Aurelian, sat upright in his chair, appearing dumbfounded.
"This is one of my first inventions. I never knew it was in here," Entro softly chuckled, though there was a tinge of sadness in his voice.
"Can I touch it?" Aurelian shifted side to side awkwardly as if embarrassed by his own question.
Entro nodded and took a step back to allow Aurelian to explore the desk.
Over the past weeks, the kid started to grow on Entro. He was far from confident and anxious, clearly struggling with something at home, but the kid was smart and possessed a level head.
"I cleared everything that was in it before I went under, it used to be stocked with schematics."
His mind wandered to all the potential inventions he could've introduced to the world, perhaps in another world.
Entro chuckled. This was his life's work now, even though it was failing miserably.
"Then what is this," Aurelian asked, eyebrows furrowed.
He dug into his side of the desk, Entro's view obscured by the unfolded flaps. Moments after, Aurelian pulled out a small vial filled with a green substance.
Entro's eyes widened, he recognized that vial.
"That was in there?" Entro exclaimed while rushing over, snatching the vial from Aurelian.
There was nothing particularly important about the vial save for it's mysterious origins.
Entro uncovered a crater impact site years ago and personally appeared to study it once it was discovered to be about 2.5 billion years old.
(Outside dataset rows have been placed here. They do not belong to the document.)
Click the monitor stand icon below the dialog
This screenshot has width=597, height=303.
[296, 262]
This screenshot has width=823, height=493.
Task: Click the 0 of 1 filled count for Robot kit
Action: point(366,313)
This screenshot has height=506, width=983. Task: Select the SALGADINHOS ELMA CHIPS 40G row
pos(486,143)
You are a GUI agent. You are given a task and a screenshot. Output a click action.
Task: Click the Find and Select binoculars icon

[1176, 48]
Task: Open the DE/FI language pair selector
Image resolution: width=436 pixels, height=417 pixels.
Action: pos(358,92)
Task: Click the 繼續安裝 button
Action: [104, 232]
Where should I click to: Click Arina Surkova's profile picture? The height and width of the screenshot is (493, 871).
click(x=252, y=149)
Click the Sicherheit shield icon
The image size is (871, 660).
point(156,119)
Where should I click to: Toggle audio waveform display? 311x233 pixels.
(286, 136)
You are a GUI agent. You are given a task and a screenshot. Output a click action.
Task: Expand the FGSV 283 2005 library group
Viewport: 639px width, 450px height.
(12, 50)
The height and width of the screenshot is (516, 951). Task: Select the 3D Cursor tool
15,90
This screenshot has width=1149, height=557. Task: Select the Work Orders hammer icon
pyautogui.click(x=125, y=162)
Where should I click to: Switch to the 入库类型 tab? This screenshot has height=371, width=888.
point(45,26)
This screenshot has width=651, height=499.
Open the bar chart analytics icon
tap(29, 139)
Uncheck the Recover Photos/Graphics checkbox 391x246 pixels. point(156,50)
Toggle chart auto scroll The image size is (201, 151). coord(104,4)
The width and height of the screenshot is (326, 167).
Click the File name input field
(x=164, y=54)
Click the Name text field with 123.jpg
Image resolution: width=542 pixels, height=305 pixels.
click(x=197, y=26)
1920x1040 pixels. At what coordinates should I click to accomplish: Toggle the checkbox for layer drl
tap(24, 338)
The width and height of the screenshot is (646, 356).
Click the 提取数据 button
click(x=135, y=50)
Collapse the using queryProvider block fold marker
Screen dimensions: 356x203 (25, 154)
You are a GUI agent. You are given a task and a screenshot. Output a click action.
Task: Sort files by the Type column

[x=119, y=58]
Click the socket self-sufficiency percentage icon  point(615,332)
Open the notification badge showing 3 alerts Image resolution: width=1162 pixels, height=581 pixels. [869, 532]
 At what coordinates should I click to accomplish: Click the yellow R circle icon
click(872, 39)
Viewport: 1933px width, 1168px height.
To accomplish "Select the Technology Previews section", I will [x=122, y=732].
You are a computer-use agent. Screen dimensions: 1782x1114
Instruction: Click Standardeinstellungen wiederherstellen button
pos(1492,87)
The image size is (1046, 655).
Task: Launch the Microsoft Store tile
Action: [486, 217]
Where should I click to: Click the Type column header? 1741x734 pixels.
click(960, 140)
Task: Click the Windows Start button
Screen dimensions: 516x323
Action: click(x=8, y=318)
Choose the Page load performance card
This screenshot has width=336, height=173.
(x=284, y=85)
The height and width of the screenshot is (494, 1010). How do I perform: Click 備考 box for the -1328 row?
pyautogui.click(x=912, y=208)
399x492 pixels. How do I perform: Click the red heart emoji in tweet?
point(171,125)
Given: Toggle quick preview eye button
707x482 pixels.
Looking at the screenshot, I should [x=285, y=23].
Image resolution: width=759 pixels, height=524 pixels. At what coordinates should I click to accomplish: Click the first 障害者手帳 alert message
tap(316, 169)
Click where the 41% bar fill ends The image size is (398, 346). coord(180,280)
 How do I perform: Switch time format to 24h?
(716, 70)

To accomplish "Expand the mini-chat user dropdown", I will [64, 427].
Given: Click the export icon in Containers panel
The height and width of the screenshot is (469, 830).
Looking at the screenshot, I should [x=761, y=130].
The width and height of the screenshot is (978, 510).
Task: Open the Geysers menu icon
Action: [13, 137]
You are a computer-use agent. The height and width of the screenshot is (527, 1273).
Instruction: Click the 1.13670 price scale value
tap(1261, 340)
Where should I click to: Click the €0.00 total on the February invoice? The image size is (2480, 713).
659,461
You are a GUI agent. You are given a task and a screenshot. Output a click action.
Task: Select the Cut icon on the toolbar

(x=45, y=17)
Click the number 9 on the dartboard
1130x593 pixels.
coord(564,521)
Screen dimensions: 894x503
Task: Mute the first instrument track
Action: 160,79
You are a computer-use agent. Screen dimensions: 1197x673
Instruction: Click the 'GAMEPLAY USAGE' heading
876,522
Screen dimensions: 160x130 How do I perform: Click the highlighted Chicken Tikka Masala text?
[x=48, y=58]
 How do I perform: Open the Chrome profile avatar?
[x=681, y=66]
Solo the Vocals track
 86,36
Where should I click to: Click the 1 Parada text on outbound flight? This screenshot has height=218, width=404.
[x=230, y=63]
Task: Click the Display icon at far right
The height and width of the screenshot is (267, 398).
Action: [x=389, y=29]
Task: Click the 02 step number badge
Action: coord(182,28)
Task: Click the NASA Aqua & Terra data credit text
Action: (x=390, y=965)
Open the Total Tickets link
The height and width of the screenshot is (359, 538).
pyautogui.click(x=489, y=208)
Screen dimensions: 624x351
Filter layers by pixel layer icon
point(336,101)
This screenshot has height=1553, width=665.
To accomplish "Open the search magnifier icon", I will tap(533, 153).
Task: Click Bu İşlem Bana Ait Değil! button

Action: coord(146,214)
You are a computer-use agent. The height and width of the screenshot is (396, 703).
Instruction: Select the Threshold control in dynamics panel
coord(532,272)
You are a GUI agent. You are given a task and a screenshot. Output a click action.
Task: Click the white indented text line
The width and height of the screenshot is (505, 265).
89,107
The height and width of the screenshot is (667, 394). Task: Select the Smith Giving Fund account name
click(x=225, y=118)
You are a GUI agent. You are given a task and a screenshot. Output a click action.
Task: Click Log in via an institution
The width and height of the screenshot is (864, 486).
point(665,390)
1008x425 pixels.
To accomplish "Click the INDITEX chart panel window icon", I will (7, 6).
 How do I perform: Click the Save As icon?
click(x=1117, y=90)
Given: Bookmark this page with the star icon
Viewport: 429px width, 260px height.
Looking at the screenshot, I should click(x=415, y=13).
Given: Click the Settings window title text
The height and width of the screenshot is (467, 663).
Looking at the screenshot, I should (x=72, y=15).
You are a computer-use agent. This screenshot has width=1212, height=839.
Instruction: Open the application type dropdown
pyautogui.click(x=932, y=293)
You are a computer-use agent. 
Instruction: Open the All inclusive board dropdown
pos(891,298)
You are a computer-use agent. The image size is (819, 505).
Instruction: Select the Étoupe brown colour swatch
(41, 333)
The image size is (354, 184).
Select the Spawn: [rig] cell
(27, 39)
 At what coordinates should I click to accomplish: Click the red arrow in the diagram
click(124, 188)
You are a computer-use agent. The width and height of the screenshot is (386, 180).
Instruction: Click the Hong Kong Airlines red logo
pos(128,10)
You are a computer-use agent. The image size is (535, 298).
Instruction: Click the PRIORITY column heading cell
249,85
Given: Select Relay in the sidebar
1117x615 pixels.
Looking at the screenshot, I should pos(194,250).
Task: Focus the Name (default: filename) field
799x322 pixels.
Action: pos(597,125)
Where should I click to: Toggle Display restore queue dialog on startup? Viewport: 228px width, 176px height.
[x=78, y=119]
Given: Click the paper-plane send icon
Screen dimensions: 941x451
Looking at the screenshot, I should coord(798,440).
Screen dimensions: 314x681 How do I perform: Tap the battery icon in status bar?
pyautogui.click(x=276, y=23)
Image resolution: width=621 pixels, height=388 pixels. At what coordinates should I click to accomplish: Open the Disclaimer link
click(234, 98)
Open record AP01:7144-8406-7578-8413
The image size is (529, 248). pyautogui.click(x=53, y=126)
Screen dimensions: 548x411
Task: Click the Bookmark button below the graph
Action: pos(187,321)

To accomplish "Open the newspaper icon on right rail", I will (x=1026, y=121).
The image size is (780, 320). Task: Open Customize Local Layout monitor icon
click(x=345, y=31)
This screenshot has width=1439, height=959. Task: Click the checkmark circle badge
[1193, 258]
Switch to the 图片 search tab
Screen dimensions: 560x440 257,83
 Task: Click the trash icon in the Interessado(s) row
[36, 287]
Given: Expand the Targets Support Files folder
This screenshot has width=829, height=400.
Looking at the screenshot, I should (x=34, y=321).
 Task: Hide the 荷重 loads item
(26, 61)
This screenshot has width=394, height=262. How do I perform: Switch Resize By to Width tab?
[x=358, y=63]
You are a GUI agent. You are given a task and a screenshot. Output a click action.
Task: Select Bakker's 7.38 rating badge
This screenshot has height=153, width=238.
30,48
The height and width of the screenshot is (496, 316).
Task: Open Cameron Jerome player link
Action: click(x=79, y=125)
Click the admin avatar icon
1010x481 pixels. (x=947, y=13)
This not only predates all of life on Earth, but is smack dead in the middle of one of the most cataclysmic periods in the planet's history.
Massive asteroid impacts bombarded the surface, as if the heavens were pounding the Earth.
Super volcanoes blackened the sky, and tectonic shifted the continents we're familiar with today with violent fury.
In one of the larger craters originating from that incident, this green ooze was molded around by obsidian, suggesting it was encased by molten rock and cooled.
The fact anything survived that period was baffling at the very least, but this particular substance is a different case for one simple reason.
It was alive.
Not just simple lifeforms bunched together, the only thing found in any of Entro's studies were cells that showed individualism, but work seamlessly together towards a goal.
They didn't compete over resources, nor did they break down under pressure, they worked in perfect harmony; the signs of something originating from something much more complex than a single-celled organism.
Something you might find in the blood of an animal.
It was the blood of an unknown species, that predated living life on Earth.
Something that might've been foreign to the planet.
Unfortunately, before Entro could use every bit of his wealth to study what he discovered, disaster struck.
He quickly sealed all of it in this vial and stowed it away in the only place he felt he could still trust.
"Aurelian, we're going off course a bit. But it will be worth it."